PombeX: Robust Cell Segmentation for Fission Yeast Transillumination Images
Author(s) -
Jyh-Ying Peng,
Yen-Jen Chen,
Marc D. Green,
Sarah A. Sabatinos,
Susan L. Forsburg,
ChunNan Hsu
Publication year - 2013
Publication title -
plos one
Language(s) - English
Resource type - Journals
SCImago Journal Rank - 0.99
H-Index - 332
ISSN - 1932-6203
DOI - 10.1371/journal.pone.0081434
Subject(s) - segmentation , spurious relationship , computer science , artificial intelligence , focus (optics) , vector flow , schizosaccharomyces pombe , pixel , image segmentation , computer vision , pattern recognition (psychology) , computational biology , saccharomyces cerevisiae , biology , yeast , genetics , physics , optics , machine learning
Schizosaccharomyces pombe shares many genes and proteins with humans and is a good model for chromosome behavior and DNA dynamics, which can be analyzed by visualizing the behavior of fluorescently tagged proteins in vivo . Performing a genome-wide screen for changes in such proteins requires developing methods that automate analysis of a large amount of images, the first step of which requires robust segmentation of the cell.
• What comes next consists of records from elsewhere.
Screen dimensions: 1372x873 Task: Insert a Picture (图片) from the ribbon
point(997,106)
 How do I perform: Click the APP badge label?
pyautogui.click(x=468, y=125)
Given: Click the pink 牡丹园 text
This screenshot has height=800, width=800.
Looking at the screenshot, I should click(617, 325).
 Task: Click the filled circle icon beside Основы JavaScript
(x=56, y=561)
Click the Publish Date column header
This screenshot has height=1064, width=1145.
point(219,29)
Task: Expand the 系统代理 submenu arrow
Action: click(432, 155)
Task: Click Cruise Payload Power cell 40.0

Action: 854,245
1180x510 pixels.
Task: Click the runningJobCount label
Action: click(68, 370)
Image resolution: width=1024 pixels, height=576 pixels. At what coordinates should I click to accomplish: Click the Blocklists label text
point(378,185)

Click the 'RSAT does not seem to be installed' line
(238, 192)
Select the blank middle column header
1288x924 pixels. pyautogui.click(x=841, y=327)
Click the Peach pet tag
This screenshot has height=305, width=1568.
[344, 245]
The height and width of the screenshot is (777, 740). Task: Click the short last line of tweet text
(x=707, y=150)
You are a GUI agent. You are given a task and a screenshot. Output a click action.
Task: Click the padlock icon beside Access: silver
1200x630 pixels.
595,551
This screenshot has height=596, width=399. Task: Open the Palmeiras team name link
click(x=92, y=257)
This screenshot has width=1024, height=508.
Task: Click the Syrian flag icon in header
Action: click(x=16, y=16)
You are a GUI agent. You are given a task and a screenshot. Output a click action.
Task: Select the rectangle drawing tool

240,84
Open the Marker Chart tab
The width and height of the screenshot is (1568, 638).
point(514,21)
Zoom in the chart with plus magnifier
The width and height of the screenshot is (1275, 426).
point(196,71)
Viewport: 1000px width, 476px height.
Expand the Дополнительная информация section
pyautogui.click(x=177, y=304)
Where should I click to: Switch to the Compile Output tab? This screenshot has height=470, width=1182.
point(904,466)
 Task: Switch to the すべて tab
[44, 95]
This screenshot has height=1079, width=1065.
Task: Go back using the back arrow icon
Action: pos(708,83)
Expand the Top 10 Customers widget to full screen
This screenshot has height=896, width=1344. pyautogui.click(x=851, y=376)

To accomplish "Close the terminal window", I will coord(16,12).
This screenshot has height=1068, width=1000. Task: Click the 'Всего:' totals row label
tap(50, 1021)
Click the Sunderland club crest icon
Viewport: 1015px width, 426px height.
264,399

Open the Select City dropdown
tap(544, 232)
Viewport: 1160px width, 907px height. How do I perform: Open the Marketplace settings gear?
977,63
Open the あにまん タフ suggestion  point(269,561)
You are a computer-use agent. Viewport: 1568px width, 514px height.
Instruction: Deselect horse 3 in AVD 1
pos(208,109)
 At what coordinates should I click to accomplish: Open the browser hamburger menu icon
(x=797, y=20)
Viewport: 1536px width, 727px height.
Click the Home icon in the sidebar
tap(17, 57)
We developed a segmentation system, PombeX, that can segment cells from transmitted illumination images with focus gradient and varying contrast. Corrections for focus gradient are applied to the image to aid in accurate detection of cell membrane and cytoplasm pixels, which is used to generate initial contours for cells. Gradient vector flow snake evolution is used to obtain the final cell contours. Finally, a machine learning-based validation of cell contours removes most incorrect or spurious contours. Quantitative evaluations show overall good segmentation performance on a large set of images, regardless of differences in image quality, lighting condition, focus condition and phenotypic profile. Comparisons with recent related methods for yeast cells show that PombeX outperforms current methods, both in terms of segmentation accuracy and computational speed.